Dataset entries
•••

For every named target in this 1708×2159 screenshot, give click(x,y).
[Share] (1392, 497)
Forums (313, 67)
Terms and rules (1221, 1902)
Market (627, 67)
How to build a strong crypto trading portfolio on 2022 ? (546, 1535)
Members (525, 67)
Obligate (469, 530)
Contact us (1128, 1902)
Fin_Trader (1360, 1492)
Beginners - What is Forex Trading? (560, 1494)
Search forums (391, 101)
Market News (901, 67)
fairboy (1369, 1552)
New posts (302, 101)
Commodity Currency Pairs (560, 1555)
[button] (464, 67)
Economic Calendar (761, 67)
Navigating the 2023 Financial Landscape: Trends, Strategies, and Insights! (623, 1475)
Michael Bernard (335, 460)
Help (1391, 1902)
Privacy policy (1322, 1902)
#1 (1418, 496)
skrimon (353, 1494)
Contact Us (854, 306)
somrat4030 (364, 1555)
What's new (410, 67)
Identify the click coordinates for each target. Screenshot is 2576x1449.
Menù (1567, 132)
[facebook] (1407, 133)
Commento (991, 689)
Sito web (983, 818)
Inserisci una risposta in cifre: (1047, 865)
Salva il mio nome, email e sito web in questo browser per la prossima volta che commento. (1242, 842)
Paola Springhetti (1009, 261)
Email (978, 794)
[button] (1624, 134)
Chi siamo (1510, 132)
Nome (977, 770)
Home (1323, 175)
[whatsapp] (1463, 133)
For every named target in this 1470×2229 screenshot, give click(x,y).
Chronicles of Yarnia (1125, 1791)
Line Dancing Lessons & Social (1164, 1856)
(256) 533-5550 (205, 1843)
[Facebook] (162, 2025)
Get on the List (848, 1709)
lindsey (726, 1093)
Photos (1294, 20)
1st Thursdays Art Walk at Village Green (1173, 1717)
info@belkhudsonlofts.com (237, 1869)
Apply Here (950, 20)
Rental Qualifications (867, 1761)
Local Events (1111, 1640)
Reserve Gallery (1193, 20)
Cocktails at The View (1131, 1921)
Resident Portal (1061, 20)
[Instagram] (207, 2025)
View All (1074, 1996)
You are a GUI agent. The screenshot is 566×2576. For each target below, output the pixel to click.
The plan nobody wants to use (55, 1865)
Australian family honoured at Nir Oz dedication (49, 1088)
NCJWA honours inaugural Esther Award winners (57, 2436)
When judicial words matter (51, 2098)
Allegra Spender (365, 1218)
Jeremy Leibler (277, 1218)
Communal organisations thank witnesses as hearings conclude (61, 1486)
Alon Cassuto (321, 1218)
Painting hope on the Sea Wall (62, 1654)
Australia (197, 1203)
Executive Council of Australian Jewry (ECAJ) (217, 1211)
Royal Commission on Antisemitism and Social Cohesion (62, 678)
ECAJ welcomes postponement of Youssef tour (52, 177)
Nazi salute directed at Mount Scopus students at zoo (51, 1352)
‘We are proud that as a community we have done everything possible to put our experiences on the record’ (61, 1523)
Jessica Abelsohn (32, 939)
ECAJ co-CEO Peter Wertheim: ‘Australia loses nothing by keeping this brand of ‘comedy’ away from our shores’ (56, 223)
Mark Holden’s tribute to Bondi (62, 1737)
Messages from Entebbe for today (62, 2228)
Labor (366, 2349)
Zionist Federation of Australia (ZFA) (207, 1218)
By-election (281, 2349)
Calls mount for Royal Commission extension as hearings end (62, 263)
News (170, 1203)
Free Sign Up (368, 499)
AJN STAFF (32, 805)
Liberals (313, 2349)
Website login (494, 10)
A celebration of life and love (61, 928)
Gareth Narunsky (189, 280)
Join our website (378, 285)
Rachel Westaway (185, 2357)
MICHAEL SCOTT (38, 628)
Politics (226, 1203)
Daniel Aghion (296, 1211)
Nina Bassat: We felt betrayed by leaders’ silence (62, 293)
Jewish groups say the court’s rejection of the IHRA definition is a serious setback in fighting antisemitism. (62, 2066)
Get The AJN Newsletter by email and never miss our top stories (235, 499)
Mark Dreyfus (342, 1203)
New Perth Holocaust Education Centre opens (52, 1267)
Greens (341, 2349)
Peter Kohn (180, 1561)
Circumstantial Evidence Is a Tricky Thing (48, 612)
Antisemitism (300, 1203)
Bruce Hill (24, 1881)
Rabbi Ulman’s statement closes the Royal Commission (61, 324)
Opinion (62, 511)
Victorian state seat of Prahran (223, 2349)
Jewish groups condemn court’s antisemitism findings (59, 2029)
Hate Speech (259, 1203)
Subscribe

•••

• EXERCISE DESCRIPTION:
Retype each record in full, please.

• SOLUTION:
For every named target in this 1708×2159 screenshot, give click(x,y).
[Share] (1392, 497)
Forums (313, 67)
Terms and rules (1221, 1902)
Market (627, 67)
How to build a strong crypto trading portfolio on 2022 ? (546, 1535)
Members (525, 67)
Obligate (469, 530)
Contact us (1128, 1902)
Fin_Trader (1360, 1492)
Beginners - What is Forex Trading? (560, 1494)
Search forums (391, 101)
Market News (901, 67)
fairboy (1369, 1552)
New posts (302, 101)
Commodity Currency Pairs (560, 1555)
[button] (464, 67)
Economic Calendar (761, 67)
Navigating the 2023 Financial Landscape: Trends, Strategies, and Insights! (623, 1475)
Michael Bernard (335, 460)
Help (1391, 1902)
Privacy policy (1322, 1902)
#1 (1418, 496)
skrimon (353, 1494)
Contact Us (854, 306)
somrat4030 (364, 1555)
What's new (410, 67)
Identify the click coordinates for each target. Screenshot is 2576x1449.
Menù (1567, 132)
[facebook] (1407, 133)
Commento (991, 689)
Sito web (983, 818)
Inserisci una risposta in cifre: (1047, 865)
Salva il mio nome, email e sito web in questo browser per la prossima volta che commento. (1242, 842)
Paola Springhetti (1009, 261)
Email (978, 794)
[button] (1624, 134)
Chi siamo (1510, 132)
Nome (977, 770)
Home (1323, 175)
[whatsapp] (1463, 133)
For every named target in this 1470×2229 screenshot, give click(x,y).
Chronicles of Yarnia (1125, 1791)
Line Dancing Lessons & Social (1164, 1856)
(256) 533-5550 (205, 1843)
[Facebook] (162, 2025)
Get on the List (848, 1709)
lindsey (726, 1093)
Photos (1294, 20)
1st Thursdays Art Walk at Village Green (1173, 1717)
info@belkhudsonlofts.com (237, 1869)
Apply Here (950, 20)
Rental Qualifications (867, 1761)
Local Events (1111, 1640)
Reserve Gallery (1193, 20)
Cocktails at The View (1131, 1921)
Resident Portal (1061, 20)
[Instagram] (207, 2025)
View All (1074, 1996)
You are a GUI agent. The screenshot is 566×2576. For each target below, output the pixel to click.
The plan nobody wants to use (55, 1865)
Australian family honoured at Nir Oz dedication (49, 1088)
NCJWA honours inaugural Esther Award winners (57, 2436)
When judicial words matter (51, 2098)
Allegra Spender (365, 1218)
Jeremy Leibler (277, 1218)
Communal organisations thank witnesses as hearings conclude (61, 1486)
Alon Cassuto (321, 1218)
Painting hope on the Sea Wall (62, 1654)
Australia (197, 1203)
Executive Council of Australian Jewry (ECAJ) (217, 1211)
Royal Commission on Antisemitism and Social Cohesion (62, 678)
ECAJ welcomes postponement of Youssef tour (52, 177)
Nazi salute directed at Mount Scopus students at zoo (51, 1352)
‘We are proud that as a community we have done everything possible to put our experiences on the record’ (61, 1523)
Jessica Abelsohn (32, 939)
ECAJ co-CEO Peter Wertheim: ‘Australia loses nothing by keeping this brand of ‘comedy’ away from our shores’ (56, 223)
Mark Holden’s tribute to Bondi (62, 1737)
Messages from Entebbe for today (62, 2228)
Labor (366, 2349)
Zionist Federation of Australia (ZFA) (207, 1218)
By-election (281, 2349)
Calls mount for Royal Commission extension as hearings end (62, 263)
News (170, 1203)
Free Sign Up (368, 499)
AJN STAFF (32, 805)
Liberals (313, 2349)
Website login (494, 10)
A celebration of life and love (61, 928)
Gareth Narunsky (189, 280)
Join our website (378, 285)
Rachel Westaway (185, 2357)
MICHAEL SCOTT (38, 628)
Politics (226, 1203)
Daniel Aghion (296, 1211)
Nina Bassat: We felt betrayed by leaders’ silence (62, 293)
Jewish groups say the court’s rejection of the IHRA definition is a serious setback in fighting antisemitism. (62, 2066)
Get The AJN Newsletter by email and never miss our top stories (235, 499)
Mark Dreyfus (342, 1203)
New Perth Holocaust Education Centre opens (52, 1267)
Greens (341, 2349)
Peter Kohn (180, 1561)
Circumstantial Evidence Is a Tricky Thing (48, 612)
Antisemitism (300, 1203)
Bruce Hill (24, 1881)
Rabbi Ulman’s statement closes the Royal Commission (61, 324)
Opinion (62, 511)
Victorian state seat of Prahran (223, 2349)
Jewish groups condemn court’s antisemitism findings (59, 2029)
Hate Speech (259, 1203)
Subscribe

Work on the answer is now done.